**Stored data:**
....................
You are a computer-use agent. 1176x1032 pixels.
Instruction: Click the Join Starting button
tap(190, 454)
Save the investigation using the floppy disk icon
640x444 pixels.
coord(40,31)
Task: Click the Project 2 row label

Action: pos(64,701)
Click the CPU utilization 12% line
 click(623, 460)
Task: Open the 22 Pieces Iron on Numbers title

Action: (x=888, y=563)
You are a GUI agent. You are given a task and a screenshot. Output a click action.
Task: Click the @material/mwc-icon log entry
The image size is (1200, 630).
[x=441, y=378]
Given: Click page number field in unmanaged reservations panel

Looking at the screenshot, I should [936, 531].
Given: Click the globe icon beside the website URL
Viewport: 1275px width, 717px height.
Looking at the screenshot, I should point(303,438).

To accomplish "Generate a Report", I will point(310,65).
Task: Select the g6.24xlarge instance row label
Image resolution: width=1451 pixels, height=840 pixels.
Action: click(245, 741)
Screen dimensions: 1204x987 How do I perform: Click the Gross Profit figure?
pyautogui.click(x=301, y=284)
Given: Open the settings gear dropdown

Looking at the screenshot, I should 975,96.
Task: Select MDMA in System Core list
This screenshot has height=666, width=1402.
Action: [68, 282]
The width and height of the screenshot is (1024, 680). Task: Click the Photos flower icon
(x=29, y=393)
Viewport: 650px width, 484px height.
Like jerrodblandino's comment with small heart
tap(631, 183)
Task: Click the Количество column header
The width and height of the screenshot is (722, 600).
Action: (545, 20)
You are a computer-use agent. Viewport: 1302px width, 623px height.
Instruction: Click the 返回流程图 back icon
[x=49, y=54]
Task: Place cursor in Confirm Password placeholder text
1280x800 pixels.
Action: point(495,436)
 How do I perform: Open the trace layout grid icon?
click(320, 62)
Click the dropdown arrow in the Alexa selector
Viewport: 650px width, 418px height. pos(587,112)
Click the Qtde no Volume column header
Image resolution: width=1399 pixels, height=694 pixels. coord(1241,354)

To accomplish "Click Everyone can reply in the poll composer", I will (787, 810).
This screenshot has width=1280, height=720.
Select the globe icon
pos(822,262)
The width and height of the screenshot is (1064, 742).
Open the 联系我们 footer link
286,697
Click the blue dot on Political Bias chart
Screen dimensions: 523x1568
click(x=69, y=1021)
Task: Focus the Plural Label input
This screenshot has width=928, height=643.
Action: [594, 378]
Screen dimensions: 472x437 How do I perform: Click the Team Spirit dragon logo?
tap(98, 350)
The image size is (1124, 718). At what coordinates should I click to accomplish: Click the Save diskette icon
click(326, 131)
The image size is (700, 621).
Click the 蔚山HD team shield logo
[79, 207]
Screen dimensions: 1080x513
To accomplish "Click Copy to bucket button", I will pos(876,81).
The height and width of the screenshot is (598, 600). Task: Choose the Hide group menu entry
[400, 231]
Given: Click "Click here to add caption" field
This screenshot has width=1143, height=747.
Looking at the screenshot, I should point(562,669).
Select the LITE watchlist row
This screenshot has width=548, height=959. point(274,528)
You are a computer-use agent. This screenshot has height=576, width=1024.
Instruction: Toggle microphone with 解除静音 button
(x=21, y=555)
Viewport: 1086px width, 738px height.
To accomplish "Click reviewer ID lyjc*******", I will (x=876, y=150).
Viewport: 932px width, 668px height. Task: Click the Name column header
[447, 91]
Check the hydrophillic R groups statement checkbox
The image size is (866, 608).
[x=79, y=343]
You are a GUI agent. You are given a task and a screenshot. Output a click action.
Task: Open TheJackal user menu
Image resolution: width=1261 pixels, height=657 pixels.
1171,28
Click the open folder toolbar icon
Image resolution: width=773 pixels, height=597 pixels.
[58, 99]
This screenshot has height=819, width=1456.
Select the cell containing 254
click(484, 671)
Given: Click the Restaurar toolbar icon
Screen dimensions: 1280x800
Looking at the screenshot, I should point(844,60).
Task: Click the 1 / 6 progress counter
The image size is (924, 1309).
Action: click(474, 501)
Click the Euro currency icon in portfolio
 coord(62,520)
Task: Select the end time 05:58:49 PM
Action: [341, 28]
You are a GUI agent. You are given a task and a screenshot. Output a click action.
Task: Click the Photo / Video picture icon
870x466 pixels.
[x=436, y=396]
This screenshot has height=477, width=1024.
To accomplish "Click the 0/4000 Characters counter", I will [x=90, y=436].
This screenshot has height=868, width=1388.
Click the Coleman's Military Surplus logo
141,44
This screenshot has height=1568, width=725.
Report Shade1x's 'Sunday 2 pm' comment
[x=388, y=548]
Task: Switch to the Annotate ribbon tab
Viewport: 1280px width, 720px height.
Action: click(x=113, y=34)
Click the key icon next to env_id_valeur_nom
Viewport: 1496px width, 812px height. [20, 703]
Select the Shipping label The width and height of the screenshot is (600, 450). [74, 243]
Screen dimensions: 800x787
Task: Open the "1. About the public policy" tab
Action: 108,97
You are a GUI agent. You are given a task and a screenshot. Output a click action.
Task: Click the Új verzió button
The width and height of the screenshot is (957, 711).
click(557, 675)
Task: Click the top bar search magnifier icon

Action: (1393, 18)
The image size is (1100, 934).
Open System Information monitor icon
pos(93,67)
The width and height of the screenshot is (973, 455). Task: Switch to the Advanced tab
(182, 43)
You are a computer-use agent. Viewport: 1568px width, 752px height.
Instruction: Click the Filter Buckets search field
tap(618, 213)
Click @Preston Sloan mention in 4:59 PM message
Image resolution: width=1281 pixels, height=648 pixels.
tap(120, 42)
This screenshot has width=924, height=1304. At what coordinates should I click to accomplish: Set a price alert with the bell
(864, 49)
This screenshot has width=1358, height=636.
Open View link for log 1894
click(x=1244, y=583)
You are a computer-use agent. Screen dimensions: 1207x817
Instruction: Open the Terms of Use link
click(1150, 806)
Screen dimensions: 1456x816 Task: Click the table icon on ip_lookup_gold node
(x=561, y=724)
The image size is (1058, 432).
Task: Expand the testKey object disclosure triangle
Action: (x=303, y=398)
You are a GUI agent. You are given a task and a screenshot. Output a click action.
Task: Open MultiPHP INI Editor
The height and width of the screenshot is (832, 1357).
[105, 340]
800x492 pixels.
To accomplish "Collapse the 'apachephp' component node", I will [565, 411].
....................
**ASSIGNED TASK:**
The entries above should be copied out exactly, with none left out.

**REPLY:**
You are a computer-use agent. 1176x1032 pixels.
Instruction: Click the Join Starting button
tap(190, 454)
Save the investigation using the floppy disk icon
640x444 pixels.
coord(40,31)
Task: Click the Project 2 row label

Action: pos(64,701)
Click the CPU utilization 12% line
 click(623, 460)
Task: Open the 22 Pieces Iron on Numbers title

Action: (x=888, y=563)
You are a GUI agent. You are given a task and a screenshot. Output a click action.
Task: Click the @material/mwc-icon log entry
The image size is (1200, 630).
[x=441, y=378]
Given: Click page number field in unmanaged reservations panel

Looking at the screenshot, I should [936, 531].
Given: Click the globe icon beside the website URL
Viewport: 1275px width, 717px height.
Looking at the screenshot, I should point(303,438).

To accomplish "Generate a Report", I will point(310,65).
Task: Select the g6.24xlarge instance row label
Image resolution: width=1451 pixels, height=840 pixels.
Action: click(245, 741)
Screen dimensions: 1204x987 How do I perform: Click the Gross Profit figure?
pyautogui.click(x=301, y=284)
Given: Open the settings gear dropdown

Looking at the screenshot, I should 975,96.
Task: Select MDMA in System Core list
This screenshot has height=666, width=1402.
Action: [68, 282]
The width and height of the screenshot is (1024, 680). Task: Click the Photos flower icon
(x=29, y=393)
Viewport: 650px width, 484px height.
Like jerrodblandino's comment with small heart
tap(631, 183)
Task: Click the Количество column header
The width and height of the screenshot is (722, 600).
Action: (545, 20)
You are a computer-use agent. Viewport: 1302px width, 623px height.
Instruction: Click the 返回流程图 back icon
[x=49, y=54]
Task: Place cursor in Confirm Password placeholder text
1280x800 pixels.
Action: point(495,436)
 How do I perform: Open the trace layout grid icon?
click(320, 62)
Click the dropdown arrow in the Alexa selector
Viewport: 650px width, 418px height. pos(587,112)
Click the Qtde no Volume column header
Image resolution: width=1399 pixels, height=694 pixels. coord(1241,354)

To accomplish "Click Everyone can reply in the poll composer", I will (787, 810).
This screenshot has width=1280, height=720.
Select the globe icon
pos(822,262)
The width and height of the screenshot is (1064, 742).
Open the 联系我们 footer link
286,697
Click the blue dot on Political Bias chart
Screen dimensions: 523x1568
click(x=69, y=1021)
Task: Focus the Plural Label input
This screenshot has width=928, height=643.
Action: [594, 378]
Screen dimensions: 472x437 How do I perform: Click the Team Spirit dragon logo?
tap(98, 350)
The image size is (1124, 718). At what coordinates should I click to accomplish: Click the Save diskette icon
click(326, 131)
The image size is (700, 621).
Click the 蔚山HD team shield logo
[79, 207]
Screen dimensions: 1080x513
To accomplish "Click Copy to bucket button", I will pos(876,81).
The height and width of the screenshot is (598, 600). Task: Choose the Hide group menu entry
[400, 231]
Given: Click "Click here to add caption" field
This screenshot has width=1143, height=747.
Looking at the screenshot, I should point(562,669).
Select the LITE watchlist row
This screenshot has width=548, height=959. point(274,528)
You are a computer-use agent. This screenshot has height=576, width=1024.
Instruction: Toggle microphone with 解除静音 button
(x=21, y=555)
Viewport: 1086px width, 738px height.
To accomplish "Click reviewer ID lyjc*******", I will (x=876, y=150).
Viewport: 932px width, 668px height. Task: Click the Name column header
[447, 91]
Check the hydrophillic R groups statement checkbox
The image size is (866, 608).
[x=79, y=343]
You are a GUI agent. You are given a task and a screenshot. Output a click action.
Task: Open TheJackal user menu
Image resolution: width=1261 pixels, height=657 pixels.
1171,28
Click the open folder toolbar icon
Image resolution: width=773 pixels, height=597 pixels.
[58, 99]
This screenshot has height=819, width=1456.
Select the cell containing 254
click(484, 671)
Given: Click the Restaurar toolbar icon
Screen dimensions: 1280x800
Looking at the screenshot, I should point(844,60).
Task: Click the 1 / 6 progress counter
The image size is (924, 1309).
Action: click(474, 501)
Click the Euro currency icon in portfolio
 coord(62,520)
Task: Select the end time 05:58:49 PM
Action: [341, 28]
You are a GUI agent. You are given a task and a screenshot. Output a click action.
Task: Click the Photo / Video picture icon
870x466 pixels.
[x=436, y=396]
This screenshot has height=477, width=1024.
To accomplish "Click the 0/4000 Characters counter", I will [x=90, y=436].
This screenshot has height=868, width=1388.
Click the Coleman's Military Surplus logo
141,44
This screenshot has height=1568, width=725.
Report Shade1x's 'Sunday 2 pm' comment
[x=388, y=548]
Task: Switch to the Annotate ribbon tab
Viewport: 1280px width, 720px height.
Action: click(x=113, y=34)
Click the key icon next to env_id_valeur_nom
Viewport: 1496px width, 812px height. [20, 703]
Select the Shipping label The width and height of the screenshot is (600, 450). [74, 243]
Screen dimensions: 800x787
Task: Open the "1. About the public policy" tab
Action: 108,97
You are a GUI agent. You are given a task and a screenshot. Output a click action.
Task: Click the Új verzió button
The width and height of the screenshot is (957, 711).
click(557, 675)
Task: Click the top bar search magnifier icon

Action: (1393, 18)
The image size is (1100, 934).
Open System Information monitor icon
pos(93,67)
The width and height of the screenshot is (973, 455). Task: Switch to the Advanced tab
(182, 43)
You are a computer-use agent. Viewport: 1568px width, 752px height.
Instruction: Click the Filter Buckets search field
tap(618, 213)
Click @Preston Sloan mention in 4:59 PM message
Image resolution: width=1281 pixels, height=648 pixels.
tap(120, 42)
This screenshot has width=924, height=1304. At what coordinates should I click to accomplish: Set a price alert with the bell
(864, 49)
This screenshot has width=1358, height=636.
Open View link for log 1894
click(x=1244, y=583)
You are a computer-use agent. Screen dimensions: 1207x817
Instruction: Open the Terms of Use link
click(1150, 806)
Screen dimensions: 1456x816 Task: Click the table icon on ip_lookup_gold node
(x=561, y=724)
The image size is (1058, 432).
Task: Expand the testKey object disclosure triangle
Action: (x=303, y=398)
You are a GUI agent. You are given a task and a screenshot. Output a click action.
Task: Open MultiPHP INI Editor
The height and width of the screenshot is (832, 1357).
[105, 340]
800x492 pixels.
To accomplish "Collapse the 'apachephp' component node", I will [565, 411].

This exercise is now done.